Oil and Water – A Rising Tide 7 panel discussion
Oil and Water from Jason Berry on Vimeo.
On August 29, 2012, South Louisiana underwent a sobering exercise in deja vu when Hurricane Isaac’s storm surge nearly matched that of Katrina causing major damage outside of the federal levee system and catching many residents by surprise. Was Isaac an aberration or was it a “reality check” for a region whose decimated coastal wetlands no longer protect inhabited areas from even the most common storms?
When Isaac turned out traces of the recent BP Macondo oil disaster with its surge it left a calling card of one of a main contributor to the growing threat to coastal communities. According to the Times-Picayune’s landmark 2002 special report, Washing Away, oil and gas exploration has been responsible for “a third to more than half of the erosion that has occurred along Louisiana’s coast in the past 100 years, when more than 1 million acres of Louisiana’s coast, mostly wetlands, have eroded — an area the size of Rhode Island.”
The boom rush to develop Louisiana’s oil and gas wealth has taken a toll not only on the land itself but also on the people and wildlife who inhabit it. Coastal residents, fisherman, and clean up workers report chronic health impacts of exposure to oil and chemicals associated with its production. And despite the barrage of BP funded advertising from tourism promoters, many questions remain about the health of coastal fisheries as well as the consequences of consuming their product.
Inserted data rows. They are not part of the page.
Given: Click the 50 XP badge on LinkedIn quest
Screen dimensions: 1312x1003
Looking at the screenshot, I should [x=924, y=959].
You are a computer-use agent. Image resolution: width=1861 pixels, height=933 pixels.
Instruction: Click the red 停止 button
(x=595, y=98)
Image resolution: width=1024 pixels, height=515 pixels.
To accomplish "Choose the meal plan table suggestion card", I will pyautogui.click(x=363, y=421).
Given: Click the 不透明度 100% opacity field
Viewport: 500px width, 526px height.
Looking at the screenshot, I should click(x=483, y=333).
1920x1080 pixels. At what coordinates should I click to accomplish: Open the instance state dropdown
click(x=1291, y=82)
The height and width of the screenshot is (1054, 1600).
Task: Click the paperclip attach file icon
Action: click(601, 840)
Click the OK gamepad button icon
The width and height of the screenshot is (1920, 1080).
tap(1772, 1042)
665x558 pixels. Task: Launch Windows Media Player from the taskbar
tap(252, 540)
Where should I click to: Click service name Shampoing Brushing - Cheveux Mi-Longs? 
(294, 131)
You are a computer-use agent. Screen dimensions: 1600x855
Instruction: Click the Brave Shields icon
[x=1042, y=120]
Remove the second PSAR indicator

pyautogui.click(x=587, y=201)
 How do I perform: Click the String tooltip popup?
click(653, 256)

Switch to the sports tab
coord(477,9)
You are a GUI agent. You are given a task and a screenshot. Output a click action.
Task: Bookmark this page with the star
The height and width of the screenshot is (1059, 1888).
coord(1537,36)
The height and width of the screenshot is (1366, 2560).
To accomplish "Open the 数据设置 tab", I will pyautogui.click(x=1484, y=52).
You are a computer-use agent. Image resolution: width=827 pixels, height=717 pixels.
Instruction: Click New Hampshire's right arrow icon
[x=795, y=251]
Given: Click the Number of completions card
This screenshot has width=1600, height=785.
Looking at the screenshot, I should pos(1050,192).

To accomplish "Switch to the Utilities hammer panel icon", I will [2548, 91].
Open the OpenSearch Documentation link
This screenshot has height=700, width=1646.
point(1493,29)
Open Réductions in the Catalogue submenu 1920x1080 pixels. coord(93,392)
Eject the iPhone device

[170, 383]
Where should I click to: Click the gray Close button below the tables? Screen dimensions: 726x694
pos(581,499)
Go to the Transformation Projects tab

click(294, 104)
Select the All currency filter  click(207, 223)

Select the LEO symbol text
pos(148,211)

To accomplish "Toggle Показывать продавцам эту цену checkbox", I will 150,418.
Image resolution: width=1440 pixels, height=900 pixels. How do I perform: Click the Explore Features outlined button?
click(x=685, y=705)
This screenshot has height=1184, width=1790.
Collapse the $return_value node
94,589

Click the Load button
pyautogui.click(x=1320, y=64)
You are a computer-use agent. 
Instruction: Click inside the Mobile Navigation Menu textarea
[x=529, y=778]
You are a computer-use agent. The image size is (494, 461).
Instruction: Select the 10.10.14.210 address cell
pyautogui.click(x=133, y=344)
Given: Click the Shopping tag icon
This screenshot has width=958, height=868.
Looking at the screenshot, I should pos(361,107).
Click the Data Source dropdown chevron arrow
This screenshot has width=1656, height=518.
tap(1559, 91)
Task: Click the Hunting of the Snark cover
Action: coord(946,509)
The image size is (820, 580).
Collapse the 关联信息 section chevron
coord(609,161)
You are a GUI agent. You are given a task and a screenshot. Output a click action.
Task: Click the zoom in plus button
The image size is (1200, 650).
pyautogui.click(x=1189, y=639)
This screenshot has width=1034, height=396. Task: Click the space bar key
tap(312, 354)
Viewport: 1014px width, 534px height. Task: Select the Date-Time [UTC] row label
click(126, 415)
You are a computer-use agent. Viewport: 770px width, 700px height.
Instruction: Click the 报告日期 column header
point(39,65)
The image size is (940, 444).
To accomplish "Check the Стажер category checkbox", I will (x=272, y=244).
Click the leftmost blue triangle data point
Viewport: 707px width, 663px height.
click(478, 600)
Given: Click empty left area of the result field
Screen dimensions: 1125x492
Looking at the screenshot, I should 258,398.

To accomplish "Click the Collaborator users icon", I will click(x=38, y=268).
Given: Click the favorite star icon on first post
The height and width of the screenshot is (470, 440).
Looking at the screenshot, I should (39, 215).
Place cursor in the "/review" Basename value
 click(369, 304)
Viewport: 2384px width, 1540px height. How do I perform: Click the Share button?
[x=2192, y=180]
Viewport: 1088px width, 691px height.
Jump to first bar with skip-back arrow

In 2012 a salt dome operated by a gas production company collapsed into a chemical sinkhole demonstrating once again the risks the industry poses to nearby communities do not exist only in myth and stories. The consequences of exploiting Louisiana’s vast mineral wealth in oil and gas are threatening to destroy its natural wealth in wildlife, fisheries, and the communities built around them. Can Louisiana find a way to tame the hazards of an economy that mixes oil and water? Or is it already too late?